→ **EXERCISE AIM**
Give back, unchanged, each line from the one containing "Sort files by" through the last line of the entries below.

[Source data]

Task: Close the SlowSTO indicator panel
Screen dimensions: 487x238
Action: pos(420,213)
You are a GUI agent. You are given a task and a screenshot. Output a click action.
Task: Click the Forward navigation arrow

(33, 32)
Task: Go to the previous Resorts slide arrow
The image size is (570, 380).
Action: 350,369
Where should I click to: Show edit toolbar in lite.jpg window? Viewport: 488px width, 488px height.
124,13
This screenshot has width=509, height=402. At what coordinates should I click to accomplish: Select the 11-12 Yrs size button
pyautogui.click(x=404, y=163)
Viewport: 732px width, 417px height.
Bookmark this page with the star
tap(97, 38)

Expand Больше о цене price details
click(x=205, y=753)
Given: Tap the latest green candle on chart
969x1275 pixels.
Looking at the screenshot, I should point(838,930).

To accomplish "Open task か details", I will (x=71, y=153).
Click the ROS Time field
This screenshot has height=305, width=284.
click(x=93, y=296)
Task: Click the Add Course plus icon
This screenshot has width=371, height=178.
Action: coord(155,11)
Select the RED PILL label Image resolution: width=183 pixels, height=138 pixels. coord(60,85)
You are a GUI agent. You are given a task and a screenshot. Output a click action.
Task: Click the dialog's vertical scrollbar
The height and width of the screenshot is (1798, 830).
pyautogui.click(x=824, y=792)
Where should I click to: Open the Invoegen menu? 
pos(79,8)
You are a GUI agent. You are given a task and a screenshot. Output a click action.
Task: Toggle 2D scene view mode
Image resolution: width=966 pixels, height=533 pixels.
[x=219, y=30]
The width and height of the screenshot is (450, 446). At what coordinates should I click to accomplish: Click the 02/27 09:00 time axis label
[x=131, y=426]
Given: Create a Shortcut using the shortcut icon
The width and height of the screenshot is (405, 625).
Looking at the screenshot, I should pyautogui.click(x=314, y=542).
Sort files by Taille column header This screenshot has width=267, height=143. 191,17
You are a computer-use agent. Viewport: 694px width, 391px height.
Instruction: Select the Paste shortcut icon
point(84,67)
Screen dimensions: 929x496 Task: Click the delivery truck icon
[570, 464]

→ **REPLY**
Sort files by Taille column header This screenshot has width=267, height=143. 191,17
You are a computer-use agent. Viewport: 694px width, 391px height.
Instruction: Select the Paste shortcut icon
point(84,67)
Screen dimensions: 929x496 Task: Click the delivery truck icon
[570, 464]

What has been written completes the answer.